Where on earth is this year going? I blink and its almost half over! It reminds me of an odd sort of tradition my family had when we were growing up. Every birthday Mum would make me clap my hands because as a child I very much wanted to grown up and grow up quickly. By clapping my hands, I was marking a moment in time that I could clearly remember so the following year, when I clapped my hands, it felt that the entire year had rushed past and that I was growing up. It sort of did my head in as a child and it still sort of does.
It’s been nearly four weeks since Nich, Pat, Ben and I ran through the Blue Mountains in the Wild Endurance event and I still have blisters. We took a video camera to record our journey and, like the clapping, makes it seem as if the ordeal was over in a flick of an irritated cat’s tail. Sitting down to watch it afterwards is hilarious. It’s recorded directly after last year’s Wild Endurance and Nich, who at the time was part of our support team, is loudly claiming he would never be stupid enough to run 52km. I guess he was right as he opted instead for the full 100kms. It rained the entire week leading up to it, which made the track that much more…interesting. We got up way to early to make it down to the starting track and the hallucinations started early with a dingaroo, a kangaroo the size of a 4WD and as nasty as a dingo, thumping past our car in the dark as we eased our way down a narrow, snaking dirt track to Duphy’s Camp. Our spirits were high when the race began and, with a hundred other eager individuals, scrambled up a muddy track and tried not to elbow each other in the face.

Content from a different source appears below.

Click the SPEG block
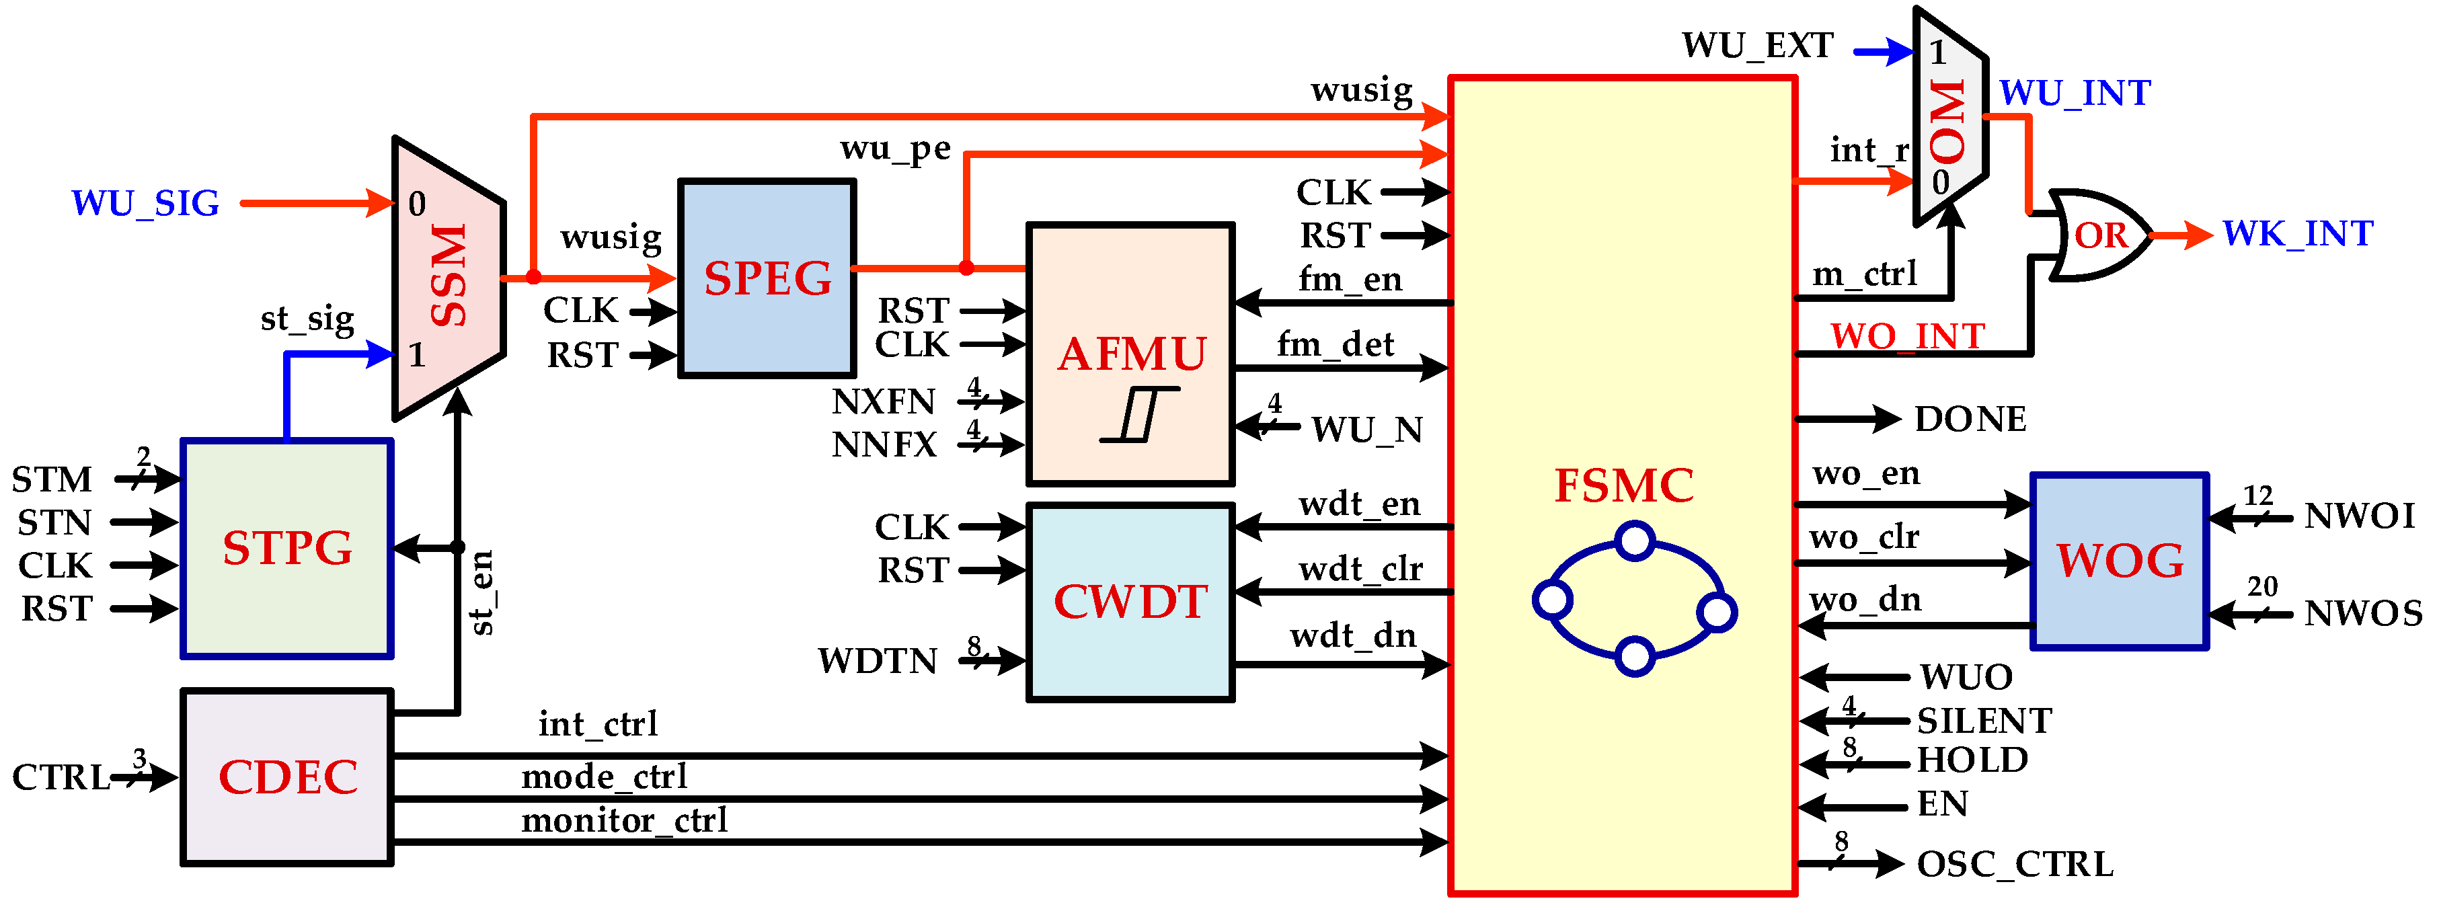point(767,278)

Now try and imagine paths so thick with mud that with every step your shoe threatened to remain behind. In fact, we became experts on mud. There were three types. The first type of mud was a thick, mousse like mud that was almost black in colour and, although it squelched something horrid, was not nearly as slippery as type two mud. Type two mud was orangey and more clay than dirt. You didn’t sink into it but it was impossible to cross at anything faster than a walk and even then it was challenging. The third type of mud was a mixture of the two and if you angled your steps a certain way, you could actually jog across it and use any slipping to your advantage- unless you were going up hill. Then it just sucked.
After a few dozen people had passed before us, the paths were beyond lousy. But that did make it interesting. We climbed goat tracks, up ladders, hopscotched across massive crevasses and admired the non-existent views with heavy fog settling thick in the valleys. At times it felt as if we were the only people around for hundreds of kilometres. The Golden Staircase was exciting as it resembled more of a mudfall as we control fell down and the Giant Stairway beside the Three Sisters was just painful as we lugged our tired and abused bodies up. The support team were magnificent. I could’ve married the lot of them. They made us pizza and soup and gave us lots of hugs before kicking us out of the checkpoint so they could have a movie marathon.
Just past the 55km mark disaster struck and Ben had to be evacuated when he got hit by a wallaby…I mean he tore his hip flexor, which isn’t any nicer. So then there were three of us…in the dark…hearing voices…seeing lights…and Pat and I swearing that this section hadn’t been this long last year. By this stage we’d been up since 4:30am, we’d been moving non-stop all day and it was well after midnight. We stopped for two seconds, literally only two seconds, and Nich fell asleep on his feet. It wasn’t the only time either. I would take two steps forward, loose my balance and take two steps to the side. It got so bad that the boys walked on either side of me so I could bounce off them like a ping pong ball. Pat is just a machine. No more needs to be said.
At checkpoint three, just past 5am after 22 hours of non-stop moving, Nich and I bowed out after our knees refused to bend and we’d cried the last 3kms. Pat kept going and another six hours later he jogged through the finish line looking like he was completing a morning jog.
This event had consumed so much of our lives for so long that it was odd when it was finally over. It’s almost June and it feels like it all happened to someone else. Some things in life seem so daunting, so epically huge, that its hard to imagine them being completed and when it’s all over you’re left with this sort of empty feeling. I’m still not quite sure what to do with myself. Although I am definitely not going to ever do something that crazy again. Well…at least not the second half. The first half was kind of fun.